▸ **Work to be completed**:
An exact copy of every entry is needed here; the images stay out.

[Collection entries]
□ □ □
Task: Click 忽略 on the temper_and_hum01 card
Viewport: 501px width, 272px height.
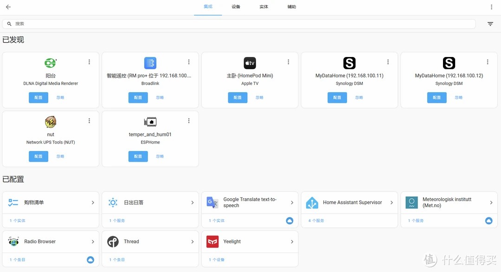Action: coord(160,157)
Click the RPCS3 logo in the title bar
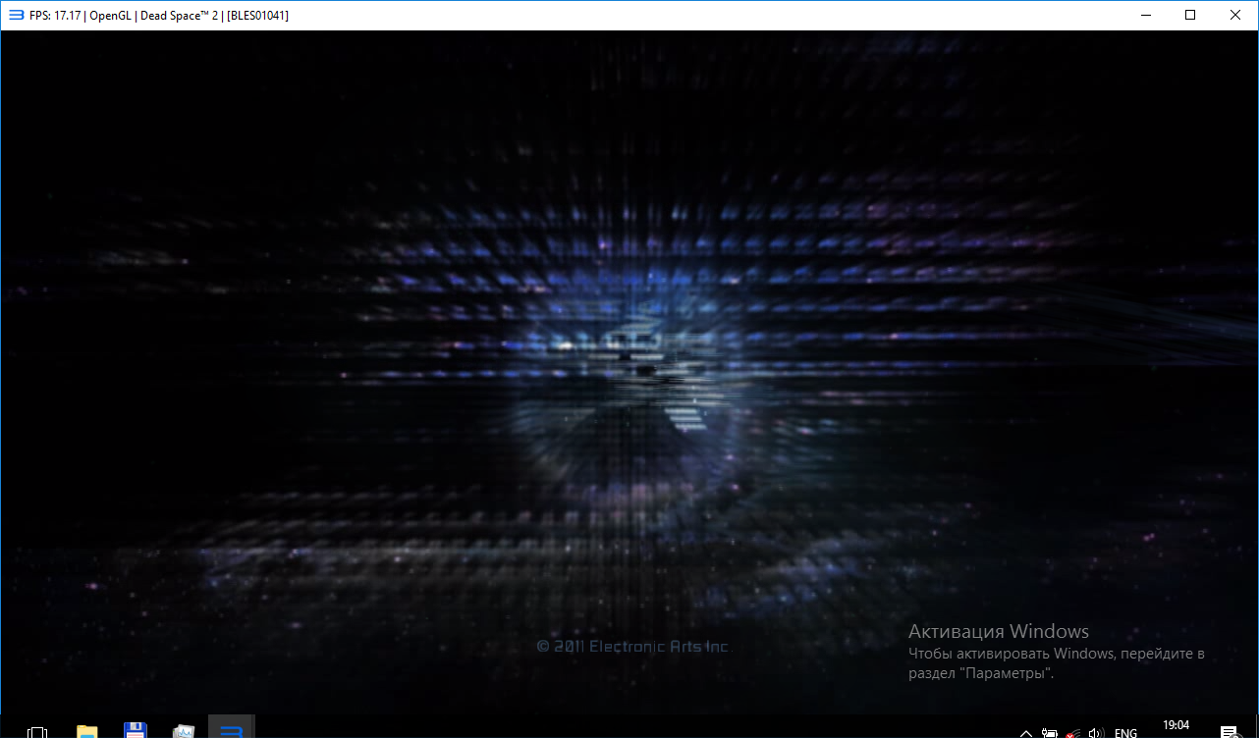The width and height of the screenshot is (1259, 738). pyautogui.click(x=16, y=15)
□ □ □
▸ **Response box**:
Task: Click 忽略 on the temper_and_hum01 card
Viewport: 501px width, 272px height.
Action: coord(160,157)
Click the RPCS3 logo in the title bar
The width and height of the screenshot is (1259, 738). pyautogui.click(x=16, y=15)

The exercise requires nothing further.